Lymphoma.
"The ileum and the cecum are
the most common sites of involvement by primary lymphoma in the small and large
bowel, respectively. The lymphoma may also extend to the appendix.
Lymphoma of the ileocecal
region most commonly manifests as single or multiple segmentalareas of
circumferential thickening with homogeneous attenuation and poor enhancement.

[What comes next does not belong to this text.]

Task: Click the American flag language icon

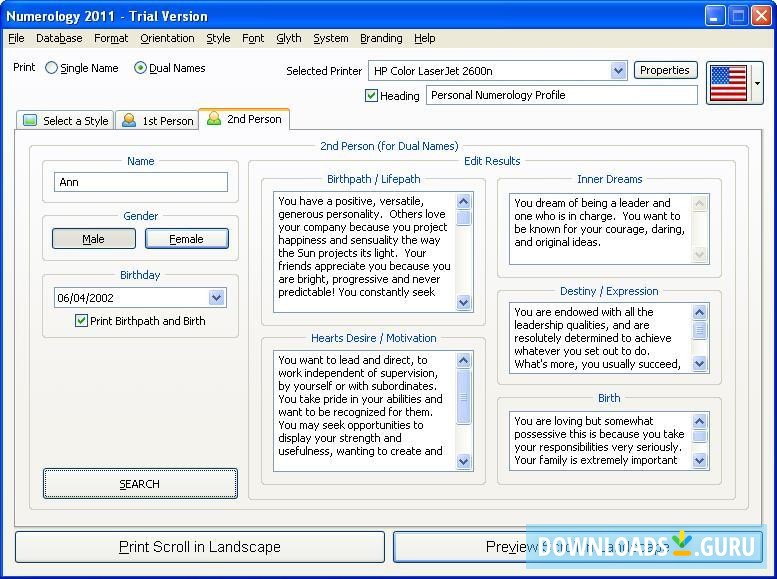Action: 727,83
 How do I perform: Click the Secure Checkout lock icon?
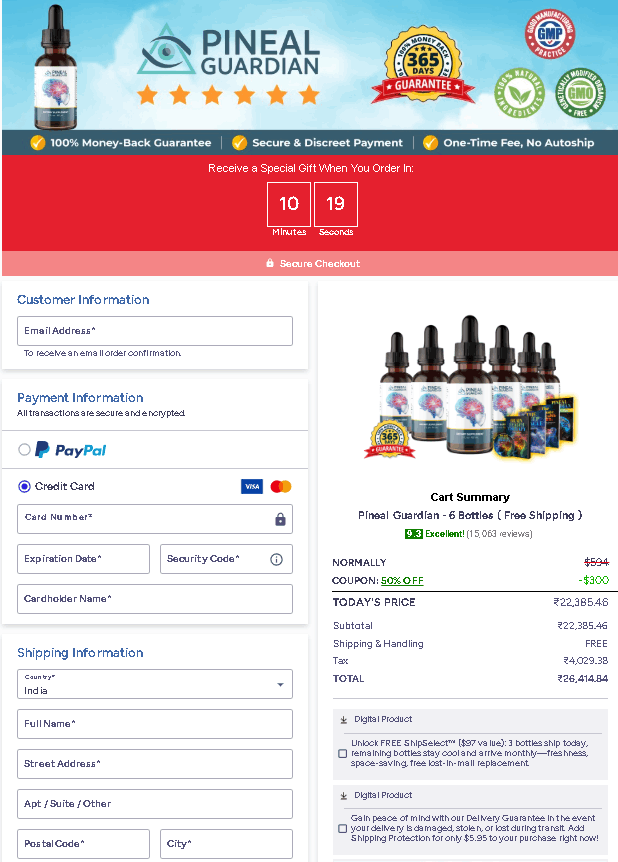click(x=270, y=264)
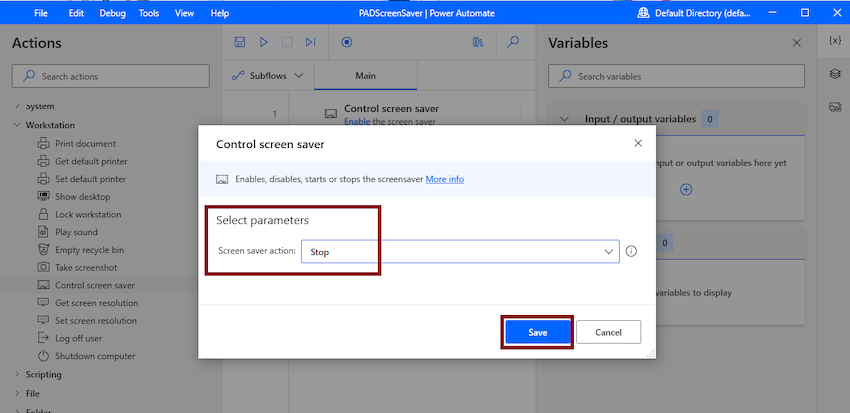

The bowel wall may display symmetric thickening and is usually markedly thickened
(1.5–7 cm).
Lymphoma of the ileocecal
area may also be seen as a polypoid lesion of variable size that may act as the
lead point of an intussusception. Lymphoma may mimic adenocarcinoma, but in the
former, the segment of bowel involved is usually longer; the transition from
tumor to normal bowel is much more gradual; and associated, possibly bulky
mesenteric and retroperitoneal lymph nodes are usually seen encroaching on the
vessels from both sides .
A classic complication is
ulceration with formation of a fistulous tract to adjacent bowel loops. An
excavating mass is one that involves the entire bowel wall, with bowel entering
and exiting the mass. The lumen or cavity of the mass fills with contrast
material and is usually larger than the bowel entering it; this condition is
referred to as aneurysmal dilatation of the bowel".
The above discussion is quoted from article:
Multi–Detector Row CT: Spectrum of Diseases Involving the Ileocecal Area
Christine Hoeffel, MD, Michel D. Crema, MD, Ahcène Belkacem, MD, Louisa Azizi, MD, Maité Lewin, MD, PhD, Lionel Arrivé, MD and Jean-Michel Tubiana, MD
doi: 10.1148/rg.265045191 September 2006 RadioGraphics, 26, 1373-1390.